Task details: Word for word, reproduce every line of the data below.

Excerpted records:
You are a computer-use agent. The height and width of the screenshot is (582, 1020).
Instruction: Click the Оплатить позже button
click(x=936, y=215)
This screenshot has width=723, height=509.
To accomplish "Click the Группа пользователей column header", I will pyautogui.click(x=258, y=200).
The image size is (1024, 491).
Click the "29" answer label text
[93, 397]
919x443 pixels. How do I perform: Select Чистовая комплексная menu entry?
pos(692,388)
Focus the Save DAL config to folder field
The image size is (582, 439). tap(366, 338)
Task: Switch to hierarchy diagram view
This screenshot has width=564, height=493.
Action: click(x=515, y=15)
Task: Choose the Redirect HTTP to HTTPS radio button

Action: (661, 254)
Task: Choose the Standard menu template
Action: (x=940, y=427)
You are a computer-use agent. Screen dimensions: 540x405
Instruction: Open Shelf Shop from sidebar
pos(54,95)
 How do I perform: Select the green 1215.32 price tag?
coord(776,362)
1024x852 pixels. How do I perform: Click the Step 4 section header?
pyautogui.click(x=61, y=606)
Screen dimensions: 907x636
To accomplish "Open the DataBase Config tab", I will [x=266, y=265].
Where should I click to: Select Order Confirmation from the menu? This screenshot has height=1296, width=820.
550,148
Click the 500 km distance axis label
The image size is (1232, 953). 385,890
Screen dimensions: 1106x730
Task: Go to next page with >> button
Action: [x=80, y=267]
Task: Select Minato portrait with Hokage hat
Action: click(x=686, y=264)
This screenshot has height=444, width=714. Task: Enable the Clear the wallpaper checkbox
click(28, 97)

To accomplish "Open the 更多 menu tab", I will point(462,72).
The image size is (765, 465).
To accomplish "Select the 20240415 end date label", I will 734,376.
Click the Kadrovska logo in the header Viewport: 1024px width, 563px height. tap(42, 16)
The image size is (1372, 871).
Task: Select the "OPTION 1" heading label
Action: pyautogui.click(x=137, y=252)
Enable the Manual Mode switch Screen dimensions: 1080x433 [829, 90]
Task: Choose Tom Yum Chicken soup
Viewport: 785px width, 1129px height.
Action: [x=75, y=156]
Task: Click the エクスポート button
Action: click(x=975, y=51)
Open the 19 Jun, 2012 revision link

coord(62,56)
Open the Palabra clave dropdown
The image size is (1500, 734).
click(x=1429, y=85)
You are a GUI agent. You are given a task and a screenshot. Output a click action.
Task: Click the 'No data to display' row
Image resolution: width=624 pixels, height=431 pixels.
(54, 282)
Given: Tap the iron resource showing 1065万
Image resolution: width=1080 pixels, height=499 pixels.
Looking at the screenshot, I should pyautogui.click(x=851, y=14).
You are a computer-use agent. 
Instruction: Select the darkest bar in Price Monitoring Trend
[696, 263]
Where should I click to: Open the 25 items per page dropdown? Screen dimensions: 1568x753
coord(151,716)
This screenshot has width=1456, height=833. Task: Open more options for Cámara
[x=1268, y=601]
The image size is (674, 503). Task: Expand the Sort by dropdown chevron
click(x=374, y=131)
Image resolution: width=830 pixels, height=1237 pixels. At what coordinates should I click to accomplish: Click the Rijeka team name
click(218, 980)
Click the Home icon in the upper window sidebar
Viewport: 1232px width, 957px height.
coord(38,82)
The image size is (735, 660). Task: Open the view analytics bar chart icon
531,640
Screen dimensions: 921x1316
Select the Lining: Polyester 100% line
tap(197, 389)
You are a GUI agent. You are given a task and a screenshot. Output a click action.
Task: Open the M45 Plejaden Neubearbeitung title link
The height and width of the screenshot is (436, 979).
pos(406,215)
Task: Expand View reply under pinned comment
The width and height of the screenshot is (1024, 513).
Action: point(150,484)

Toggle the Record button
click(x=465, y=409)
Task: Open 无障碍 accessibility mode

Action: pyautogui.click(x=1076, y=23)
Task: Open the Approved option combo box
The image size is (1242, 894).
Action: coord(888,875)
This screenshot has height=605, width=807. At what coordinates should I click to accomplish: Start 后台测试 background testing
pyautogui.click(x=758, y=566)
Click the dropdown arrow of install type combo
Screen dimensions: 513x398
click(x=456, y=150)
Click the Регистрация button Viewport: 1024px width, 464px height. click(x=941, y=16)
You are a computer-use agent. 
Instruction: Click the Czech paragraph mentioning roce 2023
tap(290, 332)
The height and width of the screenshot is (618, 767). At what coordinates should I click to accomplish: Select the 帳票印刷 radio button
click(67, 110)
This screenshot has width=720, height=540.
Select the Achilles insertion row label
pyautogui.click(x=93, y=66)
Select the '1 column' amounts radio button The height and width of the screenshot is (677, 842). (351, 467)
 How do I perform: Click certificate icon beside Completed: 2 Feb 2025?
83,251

Exercise result:
You are a computer-use agent. The height and width of the screenshot is (582, 1020).
Instruction: Click the Оплатить позже button
click(x=936, y=215)
This screenshot has width=723, height=509.
To accomplish "Click the Группа пользователей column header", I will pyautogui.click(x=258, y=200).
The image size is (1024, 491).
Click the "29" answer label text
[93, 397]
919x443 pixels. How do I perform: Select Чистовая комплексная menu entry?
pos(692,388)
Focus the Save DAL config to folder field
The image size is (582, 439). tap(366, 338)
Task: Switch to hierarchy diagram view
This screenshot has width=564, height=493.
Action: click(x=515, y=15)
Task: Choose the Redirect HTTP to HTTPS radio button

Action: (661, 254)
Task: Choose the Standard menu template
Action: (x=940, y=427)
You are a computer-use agent. Screen dimensions: 540x405
Instruction: Open Shelf Shop from sidebar
pos(54,95)
 How do I perform: Select the green 1215.32 price tag?
coord(776,362)
1024x852 pixels. How do I perform: Click the Step 4 section header?
pyautogui.click(x=61, y=606)
Screen dimensions: 907x636
To accomplish "Open the DataBase Config tab", I will [x=266, y=265].
Where should I click to: Select Order Confirmation from the menu? This screenshot has height=1296, width=820.
550,148
Click the 500 km distance axis label
The image size is (1232, 953). 385,890
Screen dimensions: 1106x730
Task: Go to next page with >> button
Action: [x=80, y=267]
Task: Select Minato portrait with Hokage hat
Action: click(x=686, y=264)
This screenshot has height=444, width=714. Task: Enable the Clear the wallpaper checkbox
click(28, 97)

To accomplish "Open the 更多 menu tab", I will point(462,72).
The image size is (765, 465).
To accomplish "Select the 20240415 end date label", I will 734,376.
Click the Kadrovska logo in the header Viewport: 1024px width, 563px height. tap(42, 16)
The image size is (1372, 871).
Task: Select the "OPTION 1" heading label
Action: pyautogui.click(x=137, y=252)
Enable the Manual Mode switch Screen dimensions: 1080x433 [829, 90]
Task: Choose Tom Yum Chicken soup
Viewport: 785px width, 1129px height.
Action: [x=75, y=156]
Task: Click the エクスポート button
Action: click(x=975, y=51)
Open the 19 Jun, 2012 revision link

coord(62,56)
Open the Palabra clave dropdown
The image size is (1500, 734).
click(x=1429, y=85)
You are a GUI agent. You are given a task and a screenshot. Output a click action.
Task: Click the 'No data to display' row
Image resolution: width=624 pixels, height=431 pixels.
(54, 282)
Given: Tap the iron resource showing 1065万
Image resolution: width=1080 pixels, height=499 pixels.
Looking at the screenshot, I should pyautogui.click(x=851, y=14).
You are a computer-use agent. 
Instruction: Select the darkest bar in Price Monitoring Trend
[696, 263]
Where should I click to: Open the 25 items per page dropdown? Screen dimensions: 1568x753
coord(151,716)
This screenshot has width=1456, height=833. Task: Open more options for Cámara
[x=1268, y=601]
The image size is (674, 503). Task: Expand the Sort by dropdown chevron
click(x=374, y=131)
Image resolution: width=830 pixels, height=1237 pixels. At what coordinates should I click to accomplish: Click the Rijeka team name
click(218, 980)
Click the Home icon in the upper window sidebar
Viewport: 1232px width, 957px height.
coord(38,82)
The image size is (735, 660). Task: Open the view analytics bar chart icon
531,640
Screen dimensions: 921x1316
Select the Lining: Polyester 100% line
tap(197, 389)
You are a GUI agent. You are given a task and a screenshot. Output a click action.
Task: Open the M45 Plejaden Neubearbeitung title link
The height and width of the screenshot is (436, 979).
pos(406,215)
Task: Expand View reply under pinned comment
The width and height of the screenshot is (1024, 513).
Action: point(150,484)

Toggle the Record button
click(x=465, y=409)
Task: Open 无障碍 accessibility mode

Action: pyautogui.click(x=1076, y=23)
Task: Open the Approved option combo box
The image size is (1242, 894).
Action: coord(888,875)
This screenshot has height=605, width=807. At what coordinates should I click to accomplish: Start 后台测试 background testing
pyautogui.click(x=758, y=566)
Click the dropdown arrow of install type combo
Screen dimensions: 513x398
click(x=456, y=150)
Click the Регистрация button Viewport: 1024px width, 464px height. click(x=941, y=16)
You are a computer-use agent. 
Instruction: Click the Czech paragraph mentioning roce 2023
tap(290, 332)
The height and width of the screenshot is (618, 767). At what coordinates should I click to accomplish: Select the 帳票印刷 radio button
click(67, 110)
This screenshot has width=720, height=540.
Select the Achilles insertion row label
pyautogui.click(x=93, y=66)
Select the '1 column' amounts radio button The height and width of the screenshot is (677, 842). (351, 467)
 How do I perform: Click certificate icon beside Completed: 2 Feb 2025?
83,251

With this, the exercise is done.